Secrets of my success
In 2023 one of my ex-colleague asked me to share the secrets of my success. After scratching my head, I came up with the following, based on my experiences as a first line engineer to Head of Engineering and also on inspired by my experience as an Industrial Engineer.
Not being afraid to question what doesn't make sense
Recurring problems which cause only a minor impact
After identifying such problems I used to endlessly analyze them to arrive at their root causes, find solutions, implement those solutions, educate the people at all levels and make sure such problems won't arise after I moved out of that department.
Major failures
Breakdowns and accidents that never occurred for many years after commissioning the plant and then from a certain point, occurring at periodic intervals causing huge losses.
Apparent design deficiencies
Correcting design deficiencies based on repetitive failures and correcting them across all such equipment.
Open discussion
As the Engineering head I organized first-of-its-kind meetings involving people from all the departments to discuss the major setbacks like Turbogenerator tripping that led to stoppage of production in several parts of the plant. The meetings were in my small room attended by employees and supervisors of the affected shift who had first information of the incident, section managers and heads of the departments. All the departments - mechanical, electrical and instrumentation departments were present in these meetings. The room became hot and sweaty as there was only a window air conditioner for about 15 people.
On the day of my post-retirement farewell dinner some young engineers told me that because of those meetings they realized the complexity and interdependence of all the sub systems and respective departments.
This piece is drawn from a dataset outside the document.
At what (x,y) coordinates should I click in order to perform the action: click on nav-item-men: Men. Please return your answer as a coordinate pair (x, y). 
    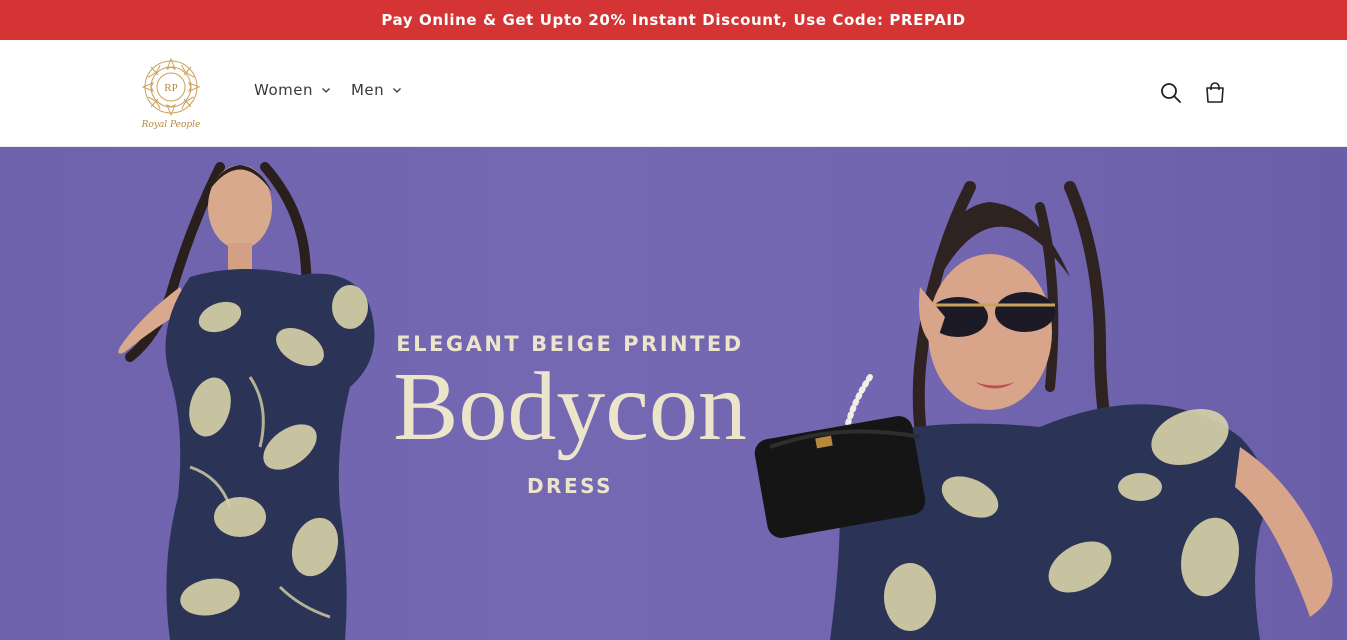
    Looking at the image, I should click on (376, 90).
One key feature of these meetings was no blaming, finger pointing and personality clashes. I listed out on the white board behind my desk, the observations, likely causes, tentative remedial actions and finally allotting the responsibility for implementing the identified actions to individuals by name and likely date.
First hand observations
To get reliable information about targeted problems, I observed what was happening in minute detail. I used to spend many extra hours on this R&D work without which they would not have been resolved on a permanent basis.